Thank you for your comments. We agree that the issue of shaken baby syndrome is a highly critical one that requires a thoughtful approach. However, we respectfully disagree with your points.
We did not engage in a circular argument of using the presence of cervical nerve root injuries to define our “trauma” cases at the outset. We did not present detailed histories for all 35 cases because this would not be practical for a manuscript. However, as we stated in the manuscript, our descriptive case series includes numerous infants who were known to have experienced severe hyperflexion and hyperextension forces (e.g. in motor vehicle collisions or abusive trauma) by history or circumstances.

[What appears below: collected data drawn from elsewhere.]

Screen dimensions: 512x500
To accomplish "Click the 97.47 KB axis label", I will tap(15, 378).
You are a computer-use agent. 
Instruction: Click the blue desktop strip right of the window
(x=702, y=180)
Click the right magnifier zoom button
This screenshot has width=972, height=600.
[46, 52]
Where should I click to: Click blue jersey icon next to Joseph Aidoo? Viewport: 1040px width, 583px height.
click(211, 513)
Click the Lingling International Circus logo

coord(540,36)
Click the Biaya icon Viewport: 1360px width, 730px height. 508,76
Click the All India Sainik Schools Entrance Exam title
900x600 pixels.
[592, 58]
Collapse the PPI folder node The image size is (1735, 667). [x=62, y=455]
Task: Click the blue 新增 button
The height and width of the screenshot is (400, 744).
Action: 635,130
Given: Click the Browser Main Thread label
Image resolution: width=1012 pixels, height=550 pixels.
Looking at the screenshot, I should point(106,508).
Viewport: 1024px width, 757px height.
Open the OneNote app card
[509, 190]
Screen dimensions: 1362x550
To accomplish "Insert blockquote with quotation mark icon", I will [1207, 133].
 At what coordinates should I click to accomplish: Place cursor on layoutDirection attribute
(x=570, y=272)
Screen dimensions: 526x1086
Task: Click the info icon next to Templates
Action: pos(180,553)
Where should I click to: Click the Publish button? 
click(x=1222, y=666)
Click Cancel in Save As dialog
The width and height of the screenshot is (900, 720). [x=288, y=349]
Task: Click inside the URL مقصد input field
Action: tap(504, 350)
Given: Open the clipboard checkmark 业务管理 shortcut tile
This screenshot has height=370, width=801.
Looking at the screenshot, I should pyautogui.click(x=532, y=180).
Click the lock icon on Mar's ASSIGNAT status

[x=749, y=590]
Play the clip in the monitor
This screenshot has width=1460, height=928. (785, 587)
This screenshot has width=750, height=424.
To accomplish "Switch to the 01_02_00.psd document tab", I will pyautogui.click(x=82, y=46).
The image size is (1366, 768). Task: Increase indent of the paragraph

The series also includes a group of infants who died of apparently natural causes or who asphyxiated in unsafe sleep environments. The conspicuous presence of cervical nerve root pathology in the former group and the absence of those injuries in the latter group is compelling.
You suggested that nerve root hemorrhages may have occurred because of a hypoxic/ischemic event rather than a hyperflexion/hyperextension neck injury. There is no evidence to suggest that anoxic encephalopathy can cause intraneural and perineural cervical nerve hemorrhages, and in fact our data would seem to refute that hypothesis: many cases with nerve root pathology did not have a post-injury survival period, and did not have anoxic encephalopathy. Furthermore, several cases with anoxic encephalopathy did not have nerve root pathology. The infant in case 14 (who also had a subdural hemorrhage) may have been the victim of an assault. The totality of available information did not permit case classification as such, hence the cautious label of undetermined cause and manner.